Id. As the federal agency "responsible for protecting the public health by assuring the safety, efficacy, and security of human . . . drugs . . . and helping the public get the accurate, science-based information they need to use medicines," the Defendants were entitled to rely on the FDA's scientific and policy conclusions. See FDA Mission Statement, available at http://www.fda.gov/opacom/morechoices/mission. html.

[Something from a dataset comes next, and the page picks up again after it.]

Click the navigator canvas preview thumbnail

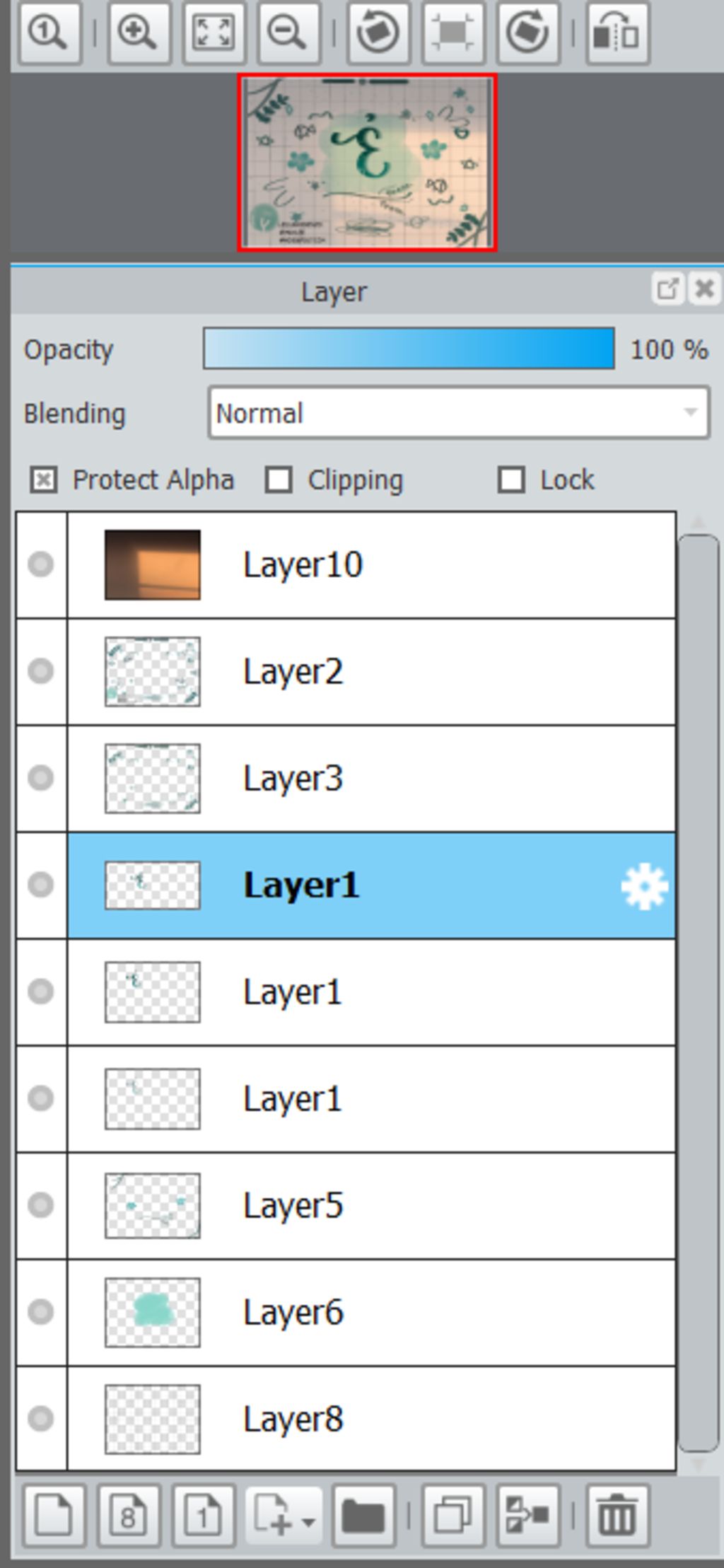[x=367, y=163]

In particular, Defendants were entitled to rely upon the FDA's conclusion that scientific studies demonstrated that emergency contraception does not have an adverse effect on an "established pregnancy." 62 Fed.Reg. 8610.

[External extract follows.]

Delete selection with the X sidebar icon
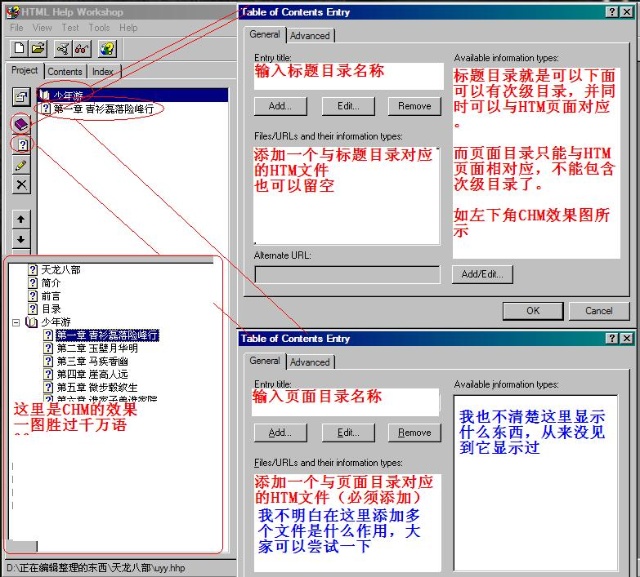 21,185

The governmental actors here must, of course, respect Plaintiffs' religious beliefs about when life begins and what constitutes an abortion; however, the Free Exercise Clause, "cannot be understood to require the Government to conduct its own internal affairs in ways that comport with the religious beliefs of particular citizens. . . ." Lyng, 485 U.S. at 448, 108 S.Ct. 1319 (quoting Bowen v. Roy, 476 U.S. 693, 699-700, 106 S.Ct. 2147, 90 L.Ed.2d 735 (1986)). "[I]ncidental effects of government programs, which . . . have no tendency to coerce individuals into acting contrary to their religious beliefs, [do not] require the government to bring forward a compelling justification for its otherwise lawful actions." Id. at 450-451, 108 S.Ct. 1319. Melissa failed to disclose her religious beliefs about abortion to any Defendant, and Defendants were entitled to base their actions on Melissa's request for emergency contraception and the FDA's characterization of the emergency contraception Melissa was given.
Judge Stapleton would assume arguendo that there may be situations in which a state actor's intentional deception will provide the "coercion" necessary for a violation of the Free Exercise Clause. He would hold, however, that this is not such a case. Melissa's only claim to have been deceived is that Ms. Fedorova led her to believe that the pills would only prevent a pregnancy when, in fact, they also would keep a fertilized egg from becoming implanted in the uterus, thereby, in Melissa's view, causing an abortion. While it is apparently true that Nordette "alters . . . the endometrium (thereby inhibiting implantation)," 62 Fed.Reg. at 8611, and it is true that Melissa was not so advised, Melissa did not tell anyone at the clinic of her religious views regarding abortion and there is no reason to believe anyone was deliberately trying to mislead Melissa into violating her religious beliefs. She does not allege intentional or reckless deception. Judge Stapleton would hold that the absence of such an allegation is fatal to her Free Exercise claim. Lovelace v. Lee, 472 F.3d 174, 201 (4th Cir.2006) (holding that "unintended denials of religious rights do not violate the Free Exercise Clause.").
In a related and interwoven claim, Melissa's parents also allege a free exercise claim under § 1983, arguing that Defendants prevented them from learning of Melissa's request for something that could terminate a pregnancy. However, we reiterate that the Constitution does not impose an affirmative obligation on Defendants to ensure that children abide by their parents wishes, values, or religious beliefs. See Doe, 615 F.2d at 1168 (citing Prince, 321 U.S. at 166, 64 S.Ct. 438). Moreover, even if we assumed, arguendo, that giving Melissa emergency contraception under these circumstances somehow violated her parents' First Amendment rights, their claim would still fail for the reasons we have already discussed; they have not alleged sufficient facts to establish coercion, manipulation, or restraint.
IV. CONCLUSION
Because we agree that the allegations in Plaintiffs' complaint have failed to state a cause of action under § 1983, we will affirm the decision of the District Court.